WORK ITEM ▸
Print, exactly as they stand, the lines below from the one that has "Viewport: 364px width, 656px" to the one that has "Where should I click to: Click", inclusive, leaving out the pictures.

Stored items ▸
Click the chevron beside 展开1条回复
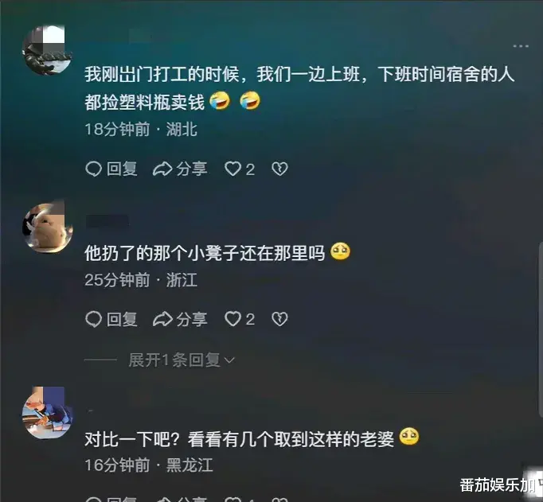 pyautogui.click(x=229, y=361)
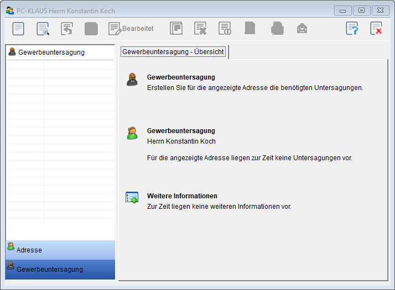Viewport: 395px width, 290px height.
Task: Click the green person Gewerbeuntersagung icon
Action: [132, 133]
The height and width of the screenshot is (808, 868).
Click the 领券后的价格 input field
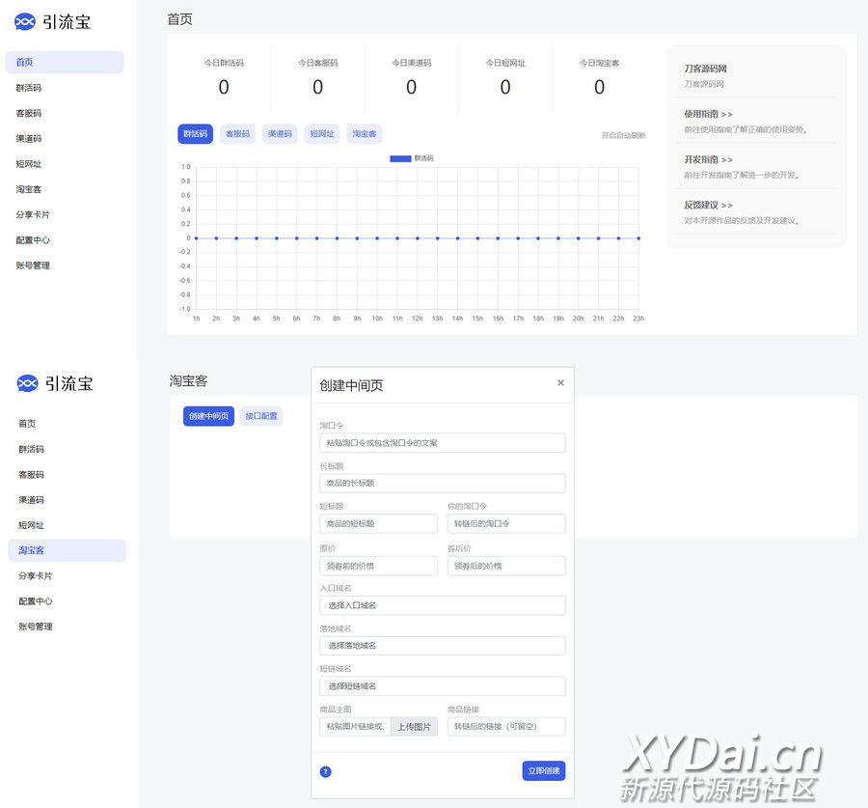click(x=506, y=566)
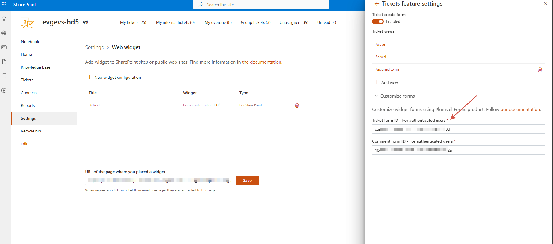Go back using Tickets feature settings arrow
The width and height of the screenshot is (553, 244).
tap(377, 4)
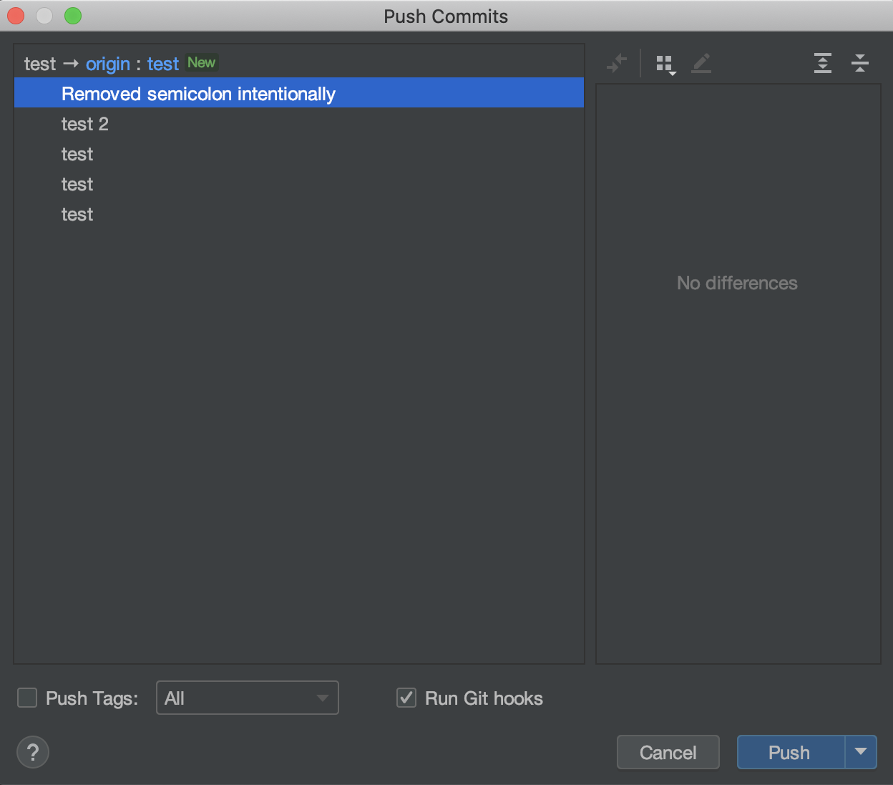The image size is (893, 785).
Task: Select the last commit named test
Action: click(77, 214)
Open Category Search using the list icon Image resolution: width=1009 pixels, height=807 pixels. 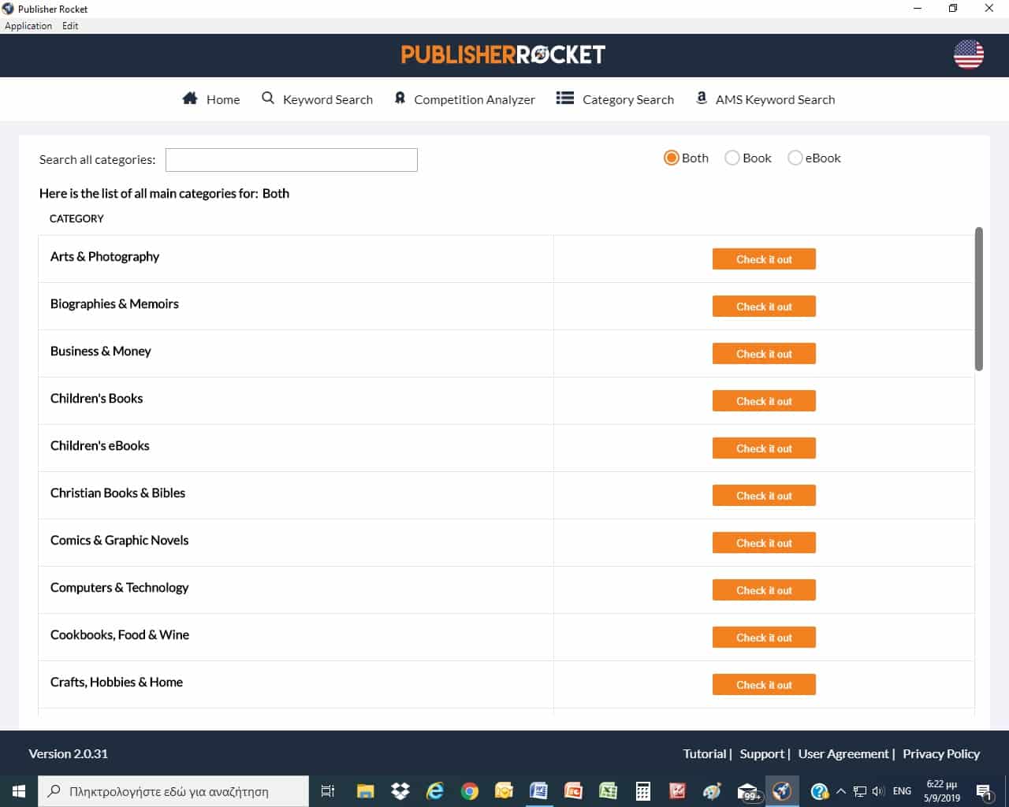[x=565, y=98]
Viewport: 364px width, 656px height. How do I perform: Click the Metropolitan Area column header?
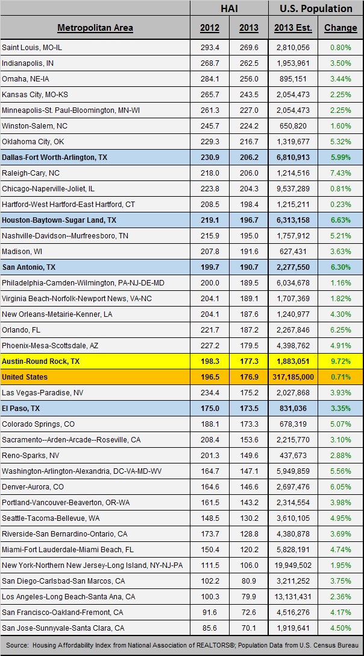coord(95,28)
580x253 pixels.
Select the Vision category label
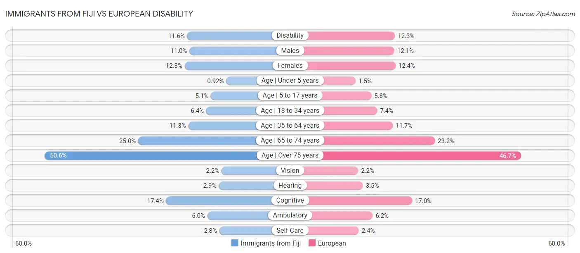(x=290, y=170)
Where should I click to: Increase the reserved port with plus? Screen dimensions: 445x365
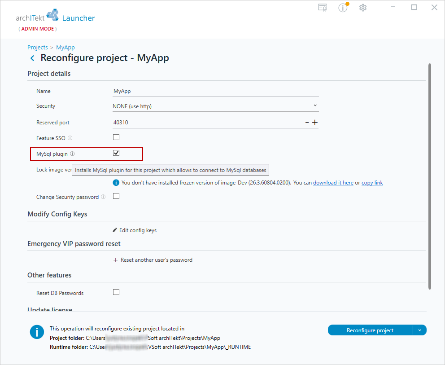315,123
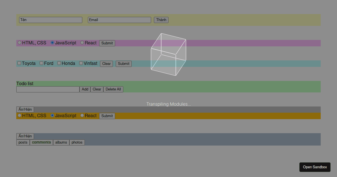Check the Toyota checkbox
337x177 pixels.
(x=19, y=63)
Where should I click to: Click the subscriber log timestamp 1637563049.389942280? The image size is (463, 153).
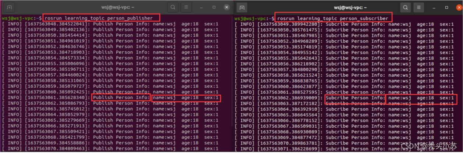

---

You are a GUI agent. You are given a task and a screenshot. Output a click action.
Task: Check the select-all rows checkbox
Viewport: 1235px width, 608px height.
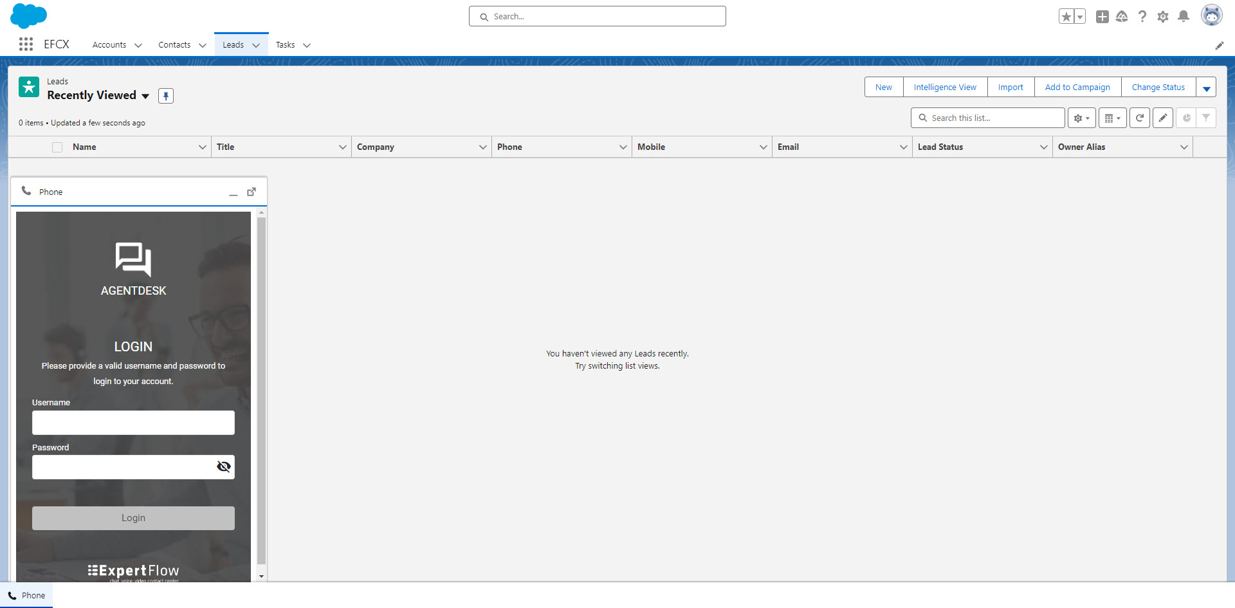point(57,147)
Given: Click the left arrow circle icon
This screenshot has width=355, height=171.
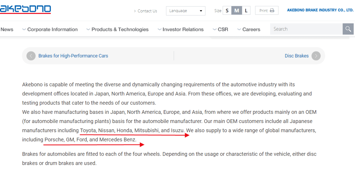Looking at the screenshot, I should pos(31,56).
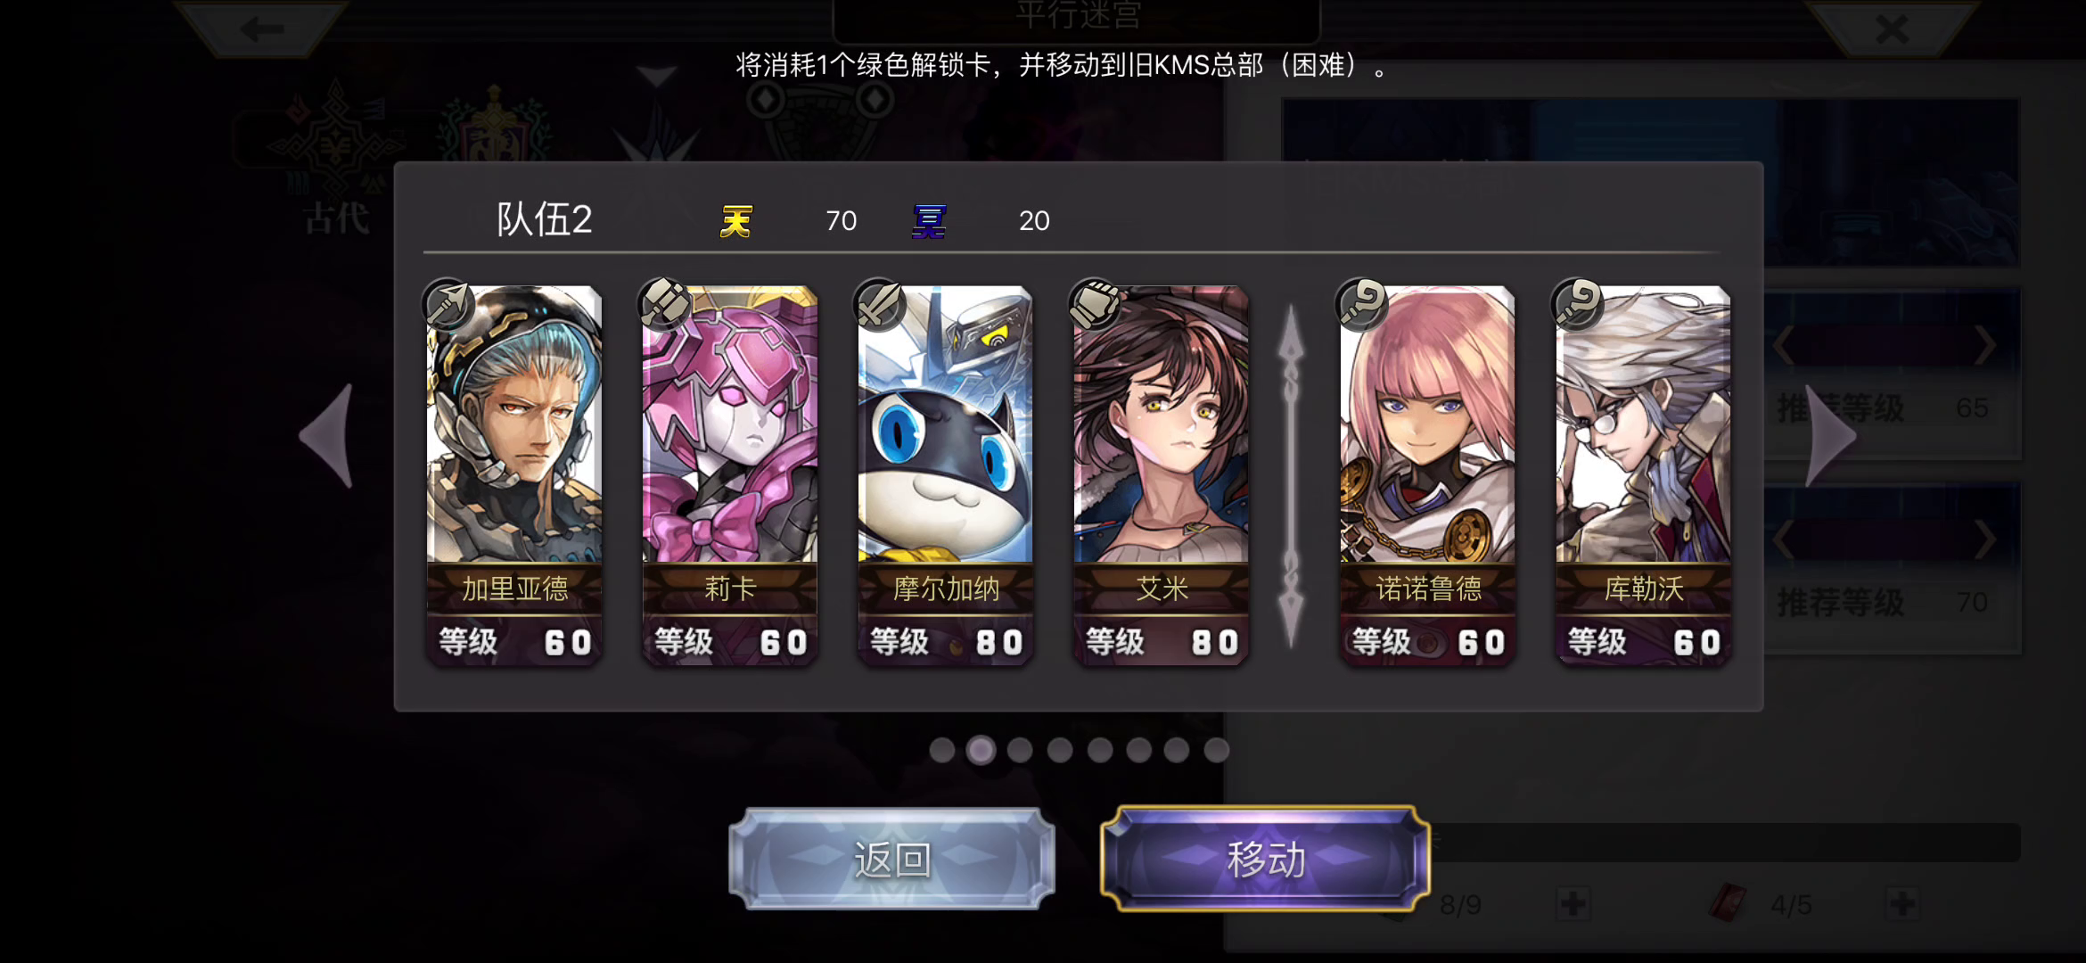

EXPECTED OUTPUT ▸
Viewport: 364px width, 656px height. How do I perform: Click the Metropolitan Area column header?
coord(95,28)
580x253 pixels.
Select the Vision category label
(x=290, y=170)
Where should I click to: Increase the reserved port with plus? Screen dimensions: 445x365
315,123
Check the Toyota checkbox
337x177 pixels.
(x=19, y=63)
Where should I click to: Click the subscriber log timestamp 1637563049.389942280? The image size is (463, 153).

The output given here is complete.